Orseno: We simply have to start investing in our infrastructure again — not only at Metra, and not only on railroads. Across the country, there is a huge need to rebuild our aging highways, bridges, railroads, mass transit, etc. I would like to see the campaign address this very critical issue.
What will be an important issue for LACMTA in 2016?
Washington: In Los Angeles County, we know 2016 is going to be an exciting year. We're poised to open two new rail lines, and at the same time we have three more under construction along with massive highway upgrades. It's the largest modern public works project in the country. We're proud to be creating a transportation system that serves all of Los Angeles County and operates in the most efficient, cost effective and customer-responsive manner possible.
But we need additional investment in our transportation infrastructure to finish the buildout and keep what we already have in good repair. That's why the Metro Board of Directors is considering a potential ballot measure for November 2016. As it has in the past, a successful tax initiative would work as a leveraging tool, at the same time it provides financing for projects and repairs. A board decision is expected in early summer of 2016.
What are the potential obstacles to LACMTA meeting its goals next year?
Washington: We have the ability to become the transportation infrastructure capital of the world. But like other transportation agencies across the country, we are challenged by an uncertain financial future. L.A. County residents have demonstrated a will to rebuild our infrastructure and expand on it by taxing themselves to support transit.

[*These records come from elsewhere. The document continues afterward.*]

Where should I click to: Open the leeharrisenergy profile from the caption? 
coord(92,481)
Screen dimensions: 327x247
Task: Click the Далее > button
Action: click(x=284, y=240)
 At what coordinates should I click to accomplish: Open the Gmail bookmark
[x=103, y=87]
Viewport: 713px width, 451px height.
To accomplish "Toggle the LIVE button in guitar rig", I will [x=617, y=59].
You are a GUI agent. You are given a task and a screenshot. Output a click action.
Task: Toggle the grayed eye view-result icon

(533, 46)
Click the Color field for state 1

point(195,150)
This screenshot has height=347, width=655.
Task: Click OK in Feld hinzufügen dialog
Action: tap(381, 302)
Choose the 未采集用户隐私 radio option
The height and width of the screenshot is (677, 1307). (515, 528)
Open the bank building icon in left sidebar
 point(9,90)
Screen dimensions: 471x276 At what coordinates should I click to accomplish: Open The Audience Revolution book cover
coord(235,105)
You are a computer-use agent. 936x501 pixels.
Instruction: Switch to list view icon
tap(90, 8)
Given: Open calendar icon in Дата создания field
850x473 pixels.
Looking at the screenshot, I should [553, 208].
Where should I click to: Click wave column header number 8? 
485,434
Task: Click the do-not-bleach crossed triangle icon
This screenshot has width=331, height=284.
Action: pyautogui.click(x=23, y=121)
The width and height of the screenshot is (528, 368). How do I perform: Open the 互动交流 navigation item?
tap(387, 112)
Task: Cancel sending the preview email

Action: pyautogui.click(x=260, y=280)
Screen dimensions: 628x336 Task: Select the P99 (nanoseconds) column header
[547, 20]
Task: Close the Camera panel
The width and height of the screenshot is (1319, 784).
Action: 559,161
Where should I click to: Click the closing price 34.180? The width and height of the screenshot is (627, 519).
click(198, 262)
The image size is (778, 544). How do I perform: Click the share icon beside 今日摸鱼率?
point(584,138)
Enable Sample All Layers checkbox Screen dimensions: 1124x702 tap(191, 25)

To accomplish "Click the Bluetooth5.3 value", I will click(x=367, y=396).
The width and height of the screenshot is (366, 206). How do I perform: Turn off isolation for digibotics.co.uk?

But we must also have a long-term surface transportation bill that we can depend on so that we can plan for the future and work toward the goals that will create the balanced transportation system our region needs.
What issues would you like the U.S. presidential candidates to address?
Washington: There has been almost no talk of our national infrastructure deficit and this must be addressed.
As a nation we are not taking care of the assets gifted to us by previous generations. Countless studies have shown that a lack of investment in public infrastructure costs billions of dollars a year in lost productivity, as people sit in traffic or wait for delayed shipments. Of even greater importance: Lack of good repair can be a threat to public safety.
At Metro, safety and security is our No. 1 priority. We agree that fiscal discipline must be the norm. But for us, the bottom line is the safety and security of our patrons, our employees and the public. This is not only a humanitarian way of thinking, it’s good business.
And if we are successful, at some point in the future they may name this time the “period of infrastructure investment.” That would be something amazing to be proud of, and I know our grandchildren would be grateful.